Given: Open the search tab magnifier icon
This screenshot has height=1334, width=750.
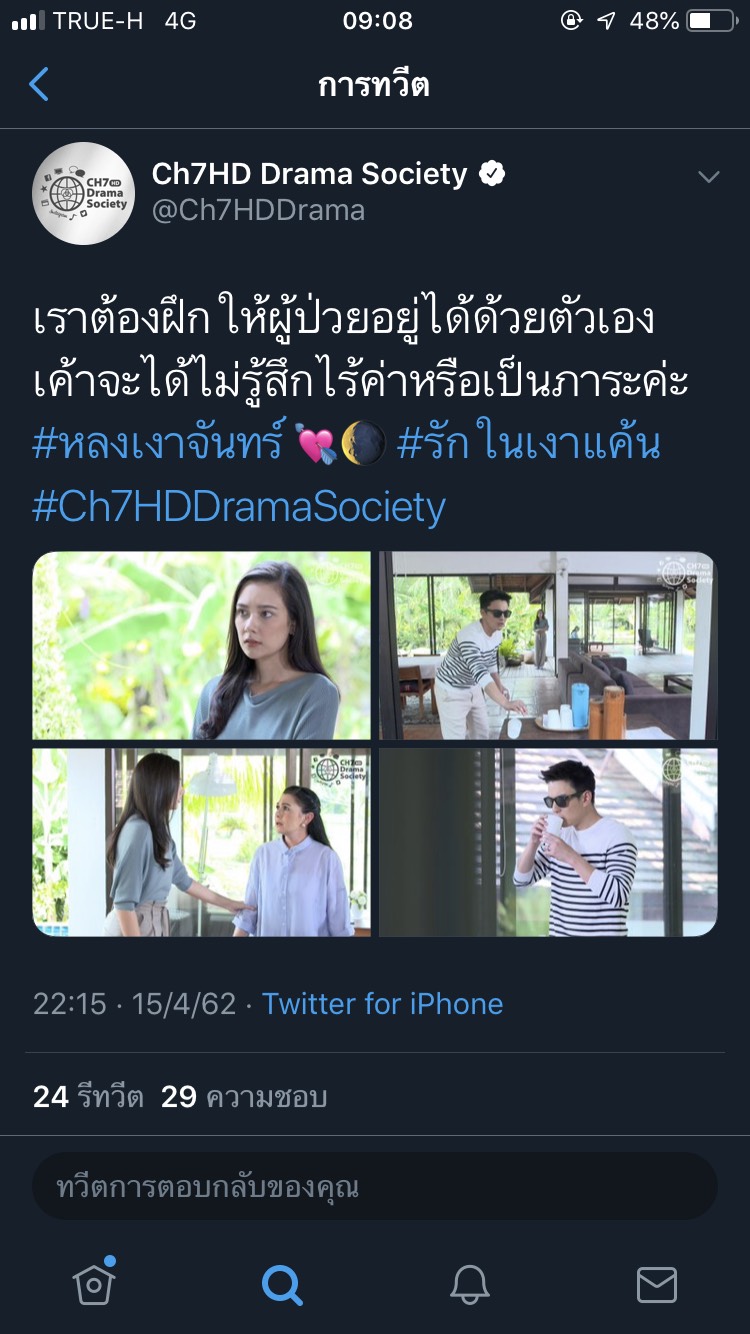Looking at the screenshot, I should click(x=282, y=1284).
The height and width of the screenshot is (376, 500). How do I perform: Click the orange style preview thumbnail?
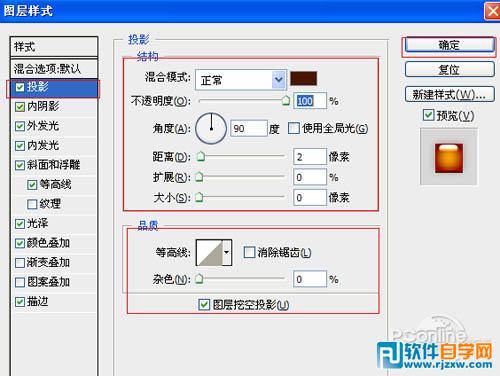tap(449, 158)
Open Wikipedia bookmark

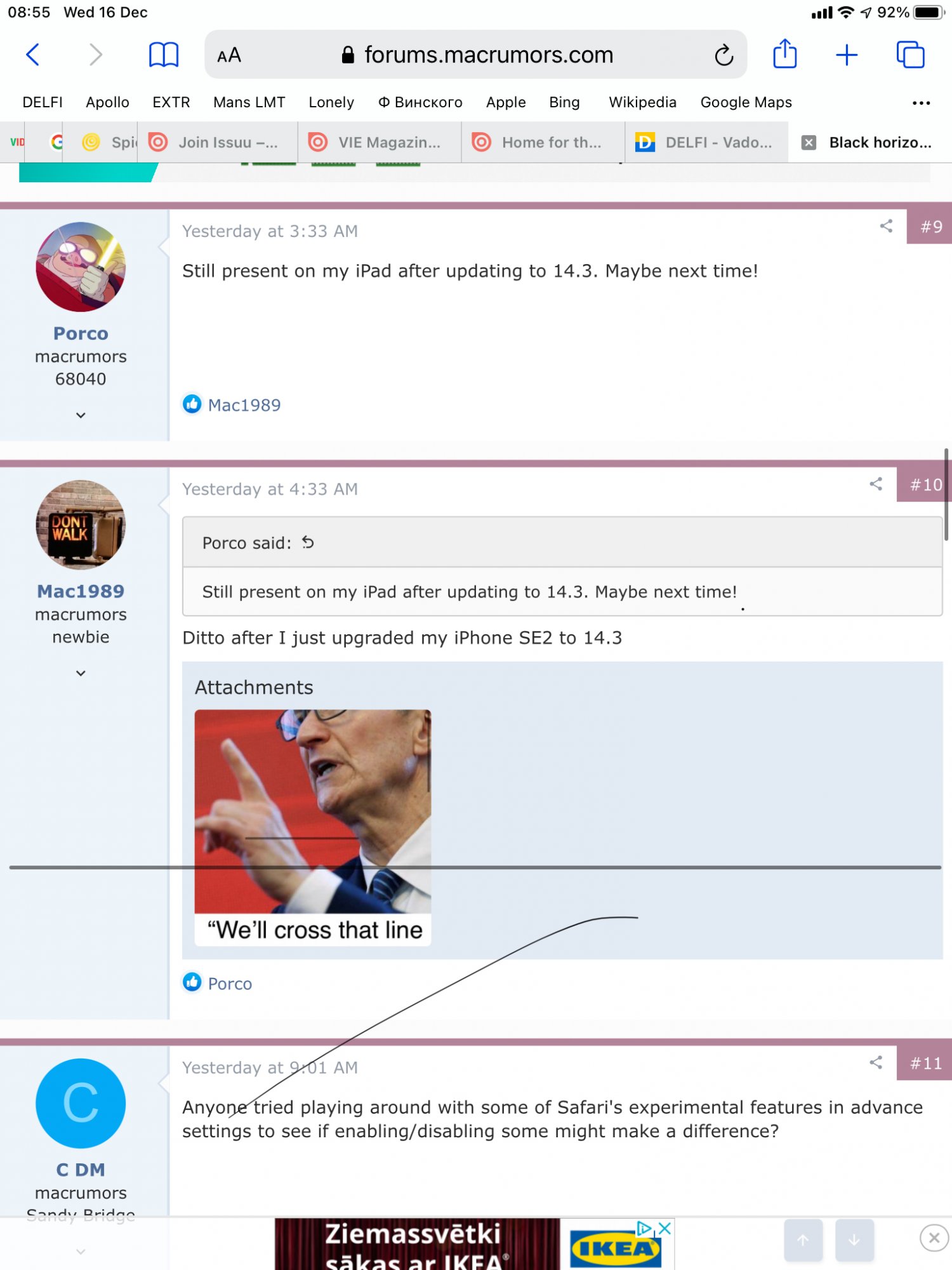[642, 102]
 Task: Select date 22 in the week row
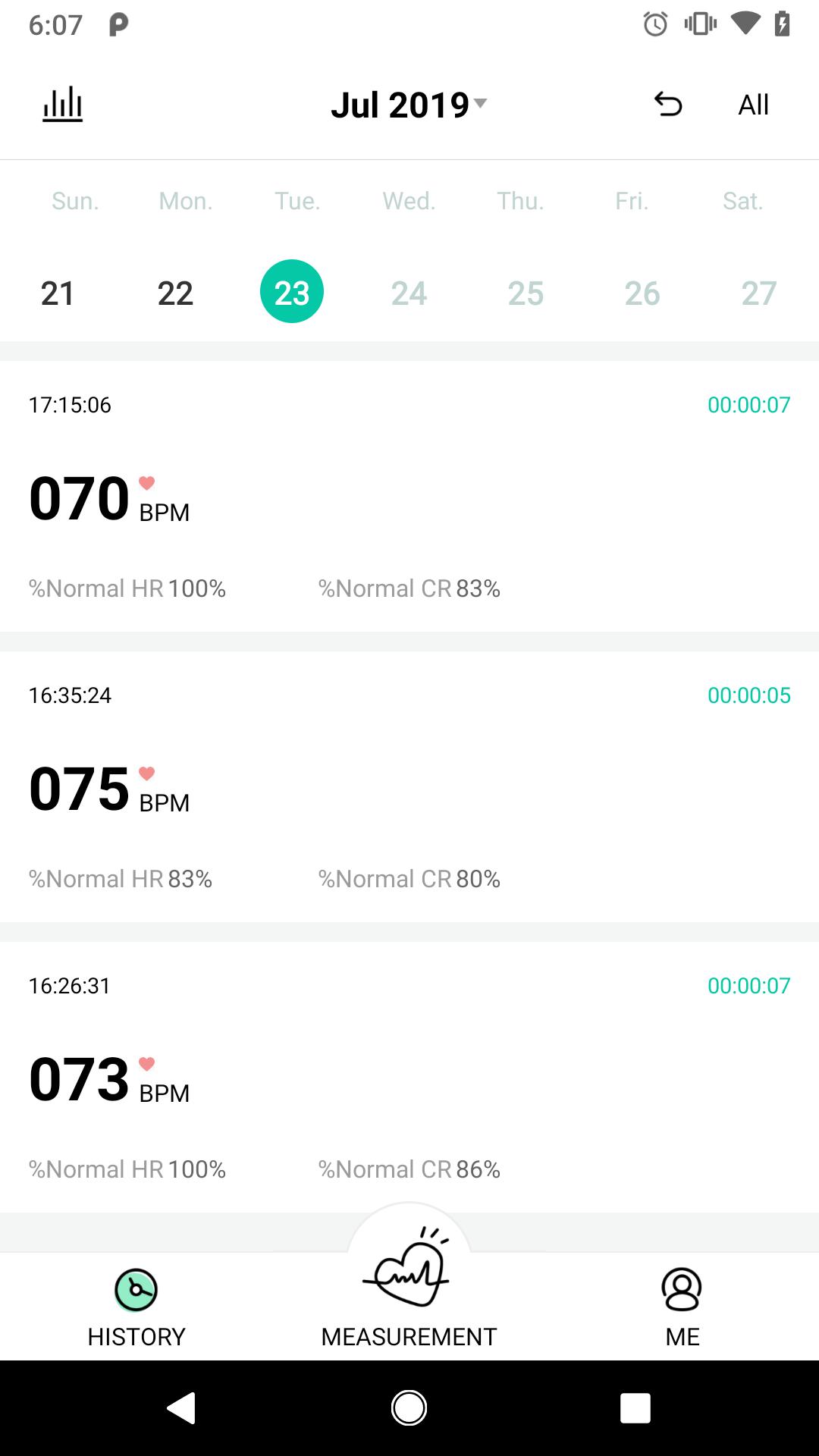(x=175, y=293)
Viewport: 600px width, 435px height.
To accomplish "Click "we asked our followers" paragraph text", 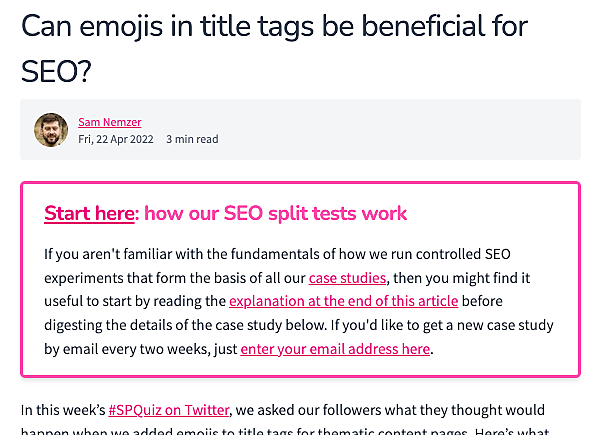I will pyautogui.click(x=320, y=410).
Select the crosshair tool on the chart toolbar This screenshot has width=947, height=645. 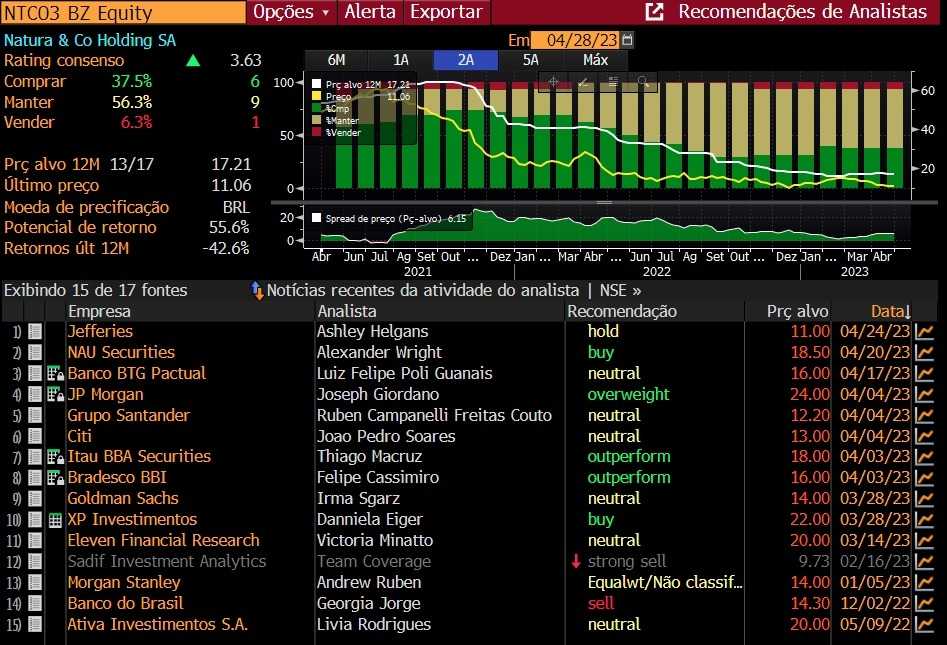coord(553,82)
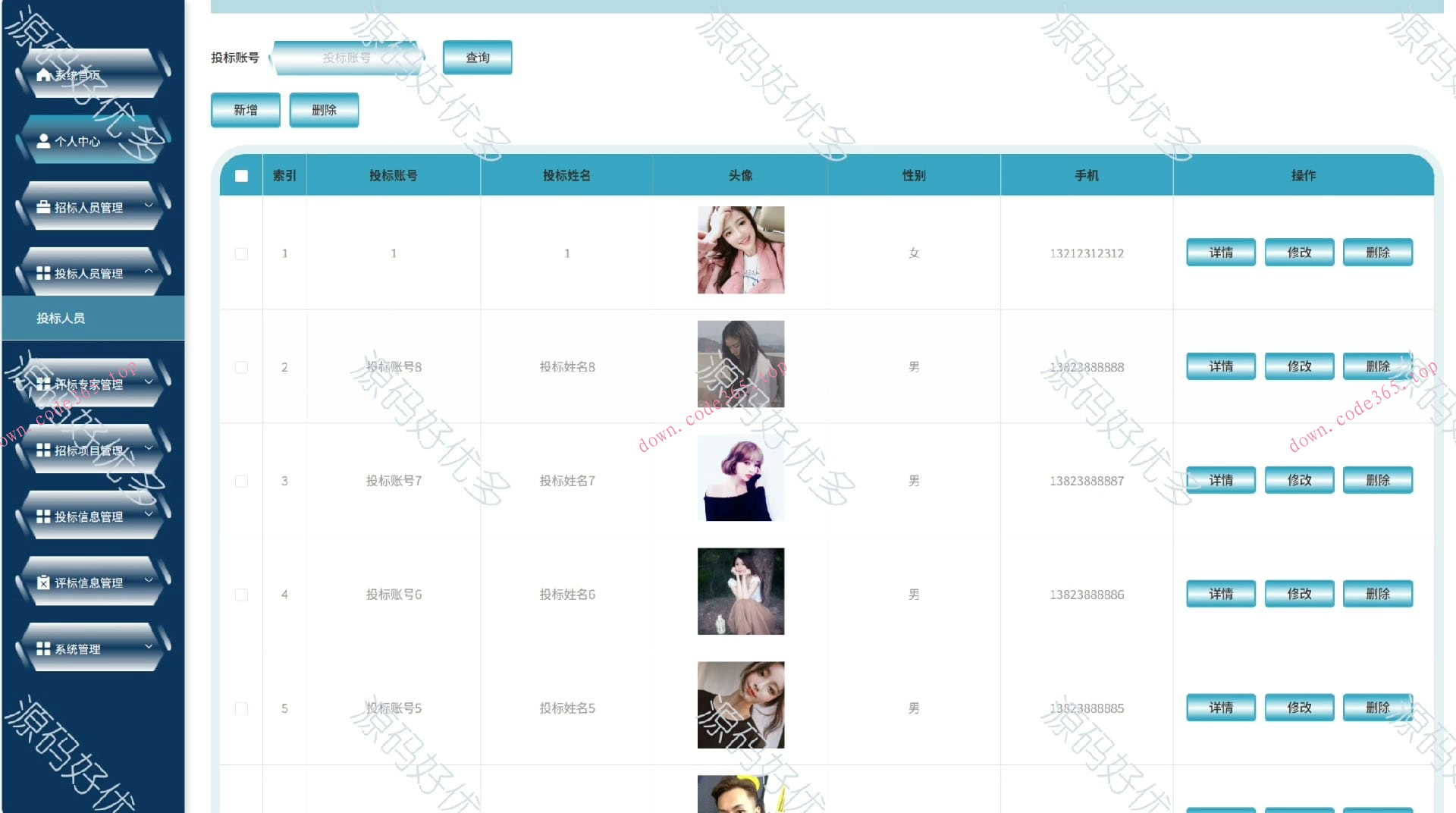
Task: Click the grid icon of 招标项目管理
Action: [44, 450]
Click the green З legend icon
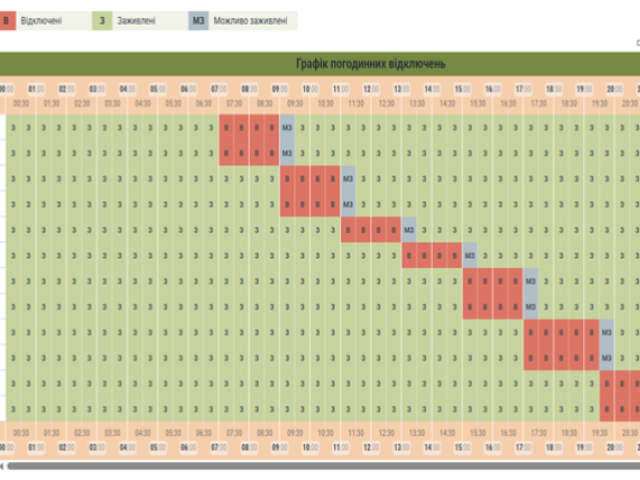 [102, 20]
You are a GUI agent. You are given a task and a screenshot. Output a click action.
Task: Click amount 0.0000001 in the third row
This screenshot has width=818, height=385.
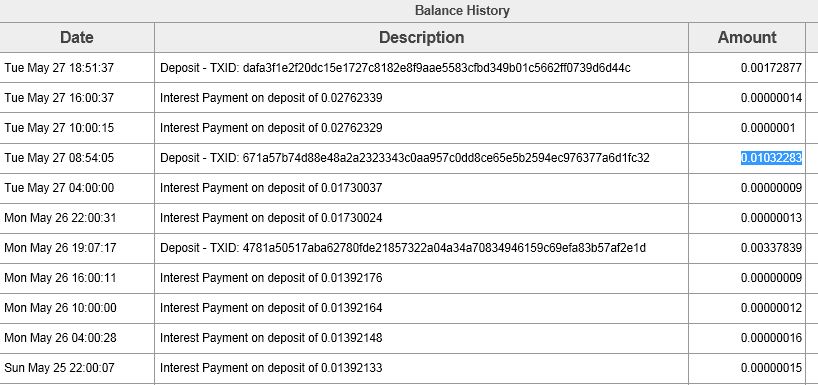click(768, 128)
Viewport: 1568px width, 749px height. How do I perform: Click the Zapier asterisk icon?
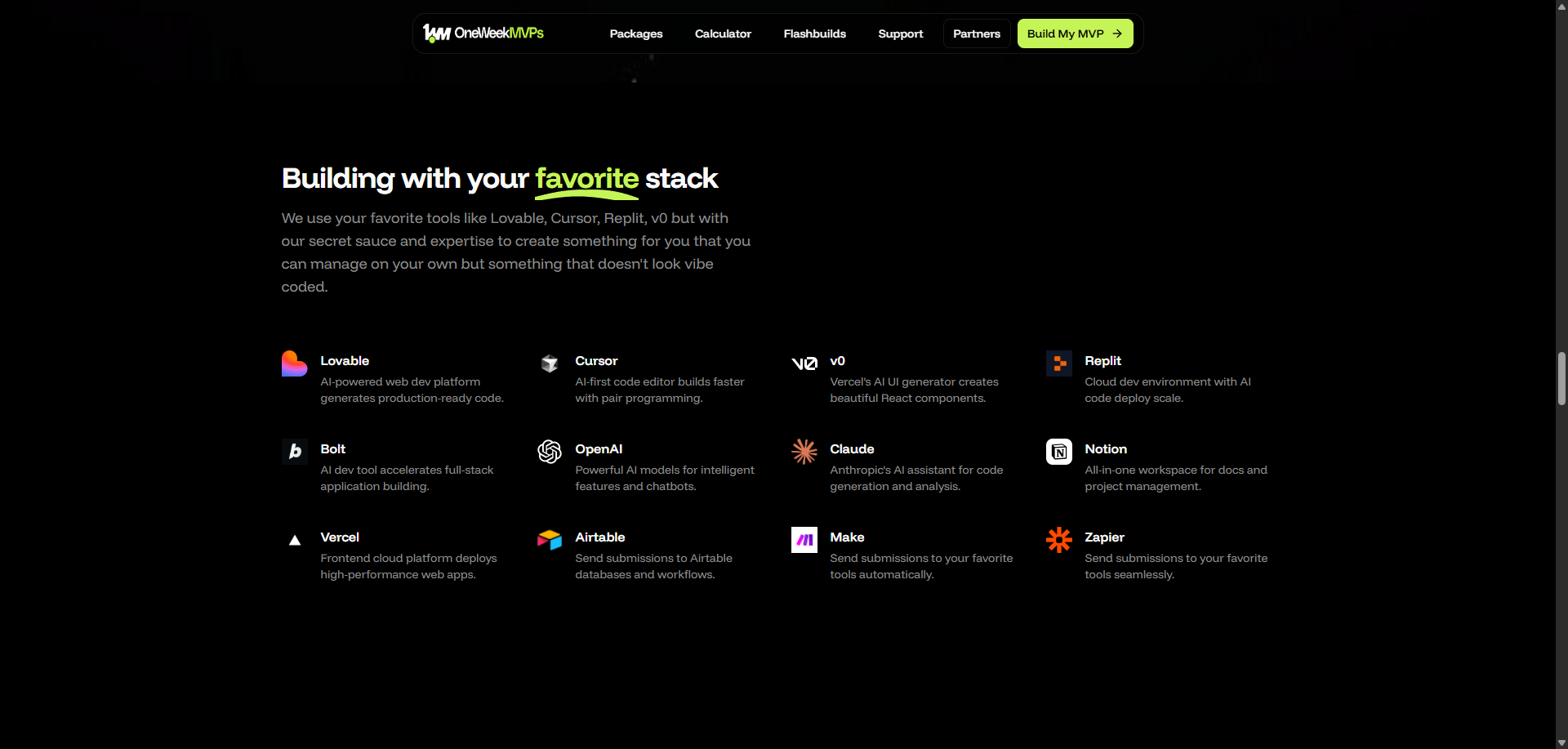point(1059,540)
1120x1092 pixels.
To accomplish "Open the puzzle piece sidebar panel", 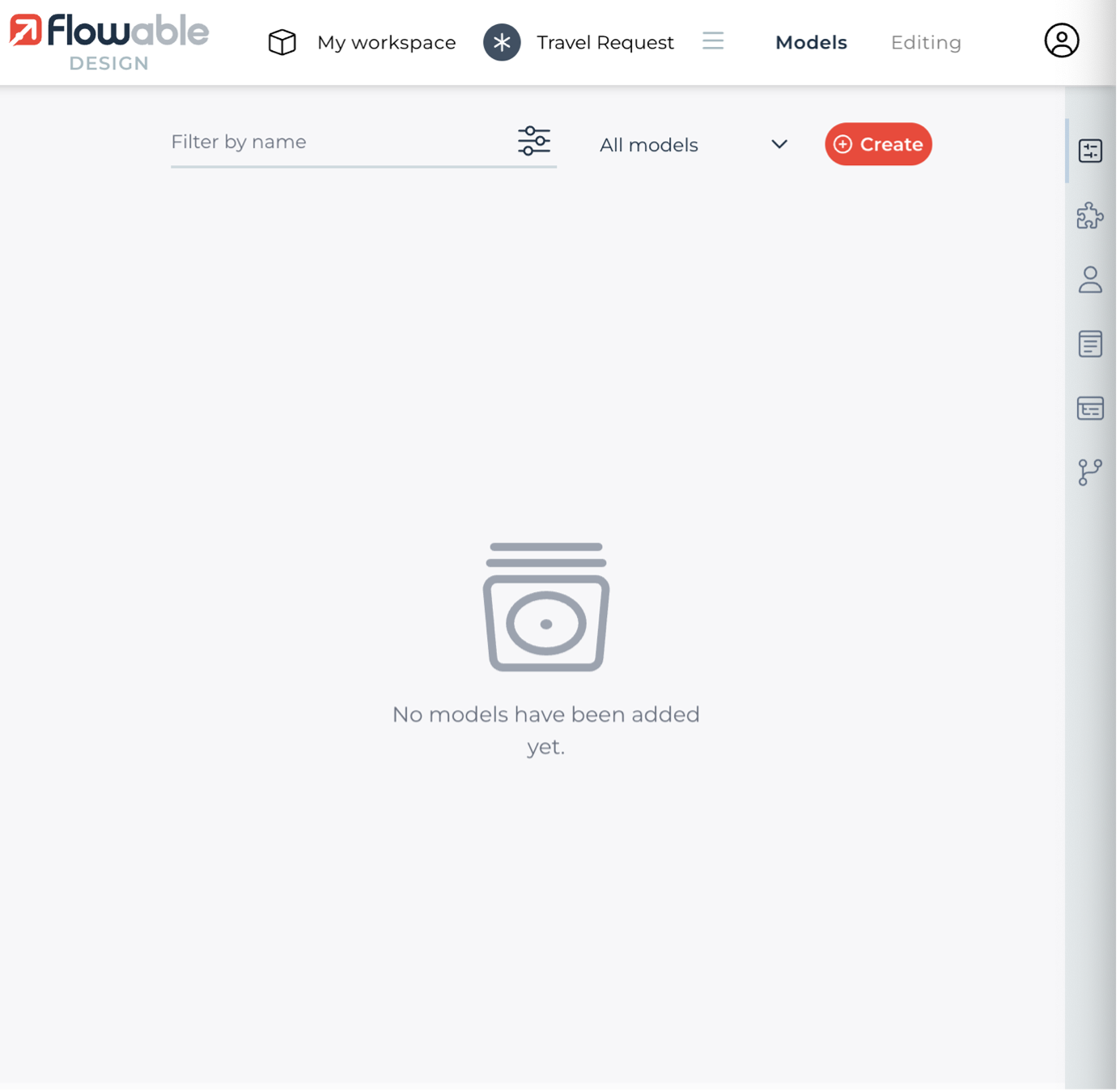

What is needed: Repeat the exact lines from the first line of the data through the line containing "Viewport: 600px width, 435px height.". Nothing else, no pictures.

Output for this exercise:
Given: Open the search tab magnifier icon
This screenshot has height=1334, width=750.
Looking at the screenshot, I should click(x=282, y=1284).
The height and width of the screenshot is (376, 500). How do I perform: Click the orange style preview thumbnail?
tap(449, 158)
Open Wikipedia bookmark

[642, 102]
 Task: Select date 22 in the week row
(x=175, y=293)
Viewport: 600px width, 435px height.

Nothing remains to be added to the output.